Saturday, January 3, 2009

Norman Rockwell & The Red Lion Inn, Tradition Takes On HimalaSalt, Pink Salt


Stockbridge, MA, the quintessential New England village, is home to the Norman Rockwell Museum, 4 minutes to Tanglewood-summer home of the Boston Symphony Orchestra, The Berkshire Theater Festival, Naumkeg, the famous Red Lion Inn, and a lot of very cool people.

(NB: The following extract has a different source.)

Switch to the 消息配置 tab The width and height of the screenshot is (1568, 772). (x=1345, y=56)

Walking into the Red Lion Inn at Christmas, the traditional decorations, greenery and huge tree are enough to turn Scrooge into a holiday lover. Even more surprising was the chef, Brian Alberg is not just cool, he's hip, pierced, goateed, and talented!


Although I don't haven't eaten veal or pork since before middle school, the HimalaSalt Fingerlings and Confit of Baby Vegetables hit the spot on that icy cold day.

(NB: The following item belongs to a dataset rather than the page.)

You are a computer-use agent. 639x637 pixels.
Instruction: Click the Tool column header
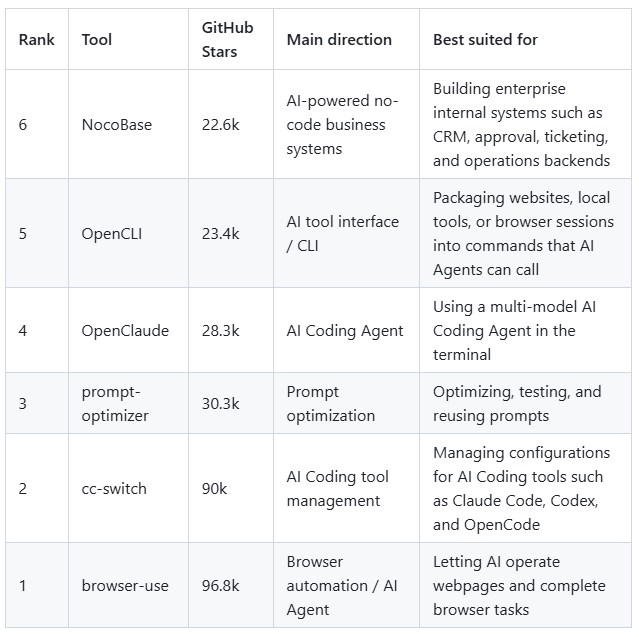pos(97,40)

3 Peppercorn Encrusted Veal Chop

HimalaSalt Fingerlings & Confit of Baby Vegetables


Created by Chef Brian Alberg, The Red Lion Inn

Stockbridge, MA, home of Norman Rockwell

Serves 4

4 10-12 oz veal rib chops

2 Tbs. Crushed Peppercorn Blend

2 Tsp. HimalaSalt

1 Tbs. chopped fresh rosemary

Olive oil for searing

Mix salt, peppercorns & rosemary together. Press one side of the chop into the mix to make crust, sear crust side down in hot pan for 3 minutes, turn over and sear the plain side for 3 minutes. Place in 350 degree oven to finish for approximately 10-15 minutes or 130 degree internal temperature.

HimalaSalt Fingerlings


1 lb. fingerling potatoes

4 Tbs. HimalaSalt

2 Tbs. olive oil

1 Tbs. cracked peppercorns

Coat fingerlings with salt, pepper & oil, roast in 350 degree oven for 30-45 minutes or until tender.

Confit of Baby Vegetables


8 ea. baby turnips

8 ea. baby beets

8 ea. baby carrots

2 garlic cloves

½ sprig rosemary

olive oil to cover

pinch HimalaSalt

Clean, peel & snip tops on the vegetables, put in a non-reactive pot with garlic and rosemary, cover the vegetables with olive oil and simmer 30 minutes. Let cool, store in oil until ready to use, this can be done a day prior to use. To reheat, remove from oil and sauté.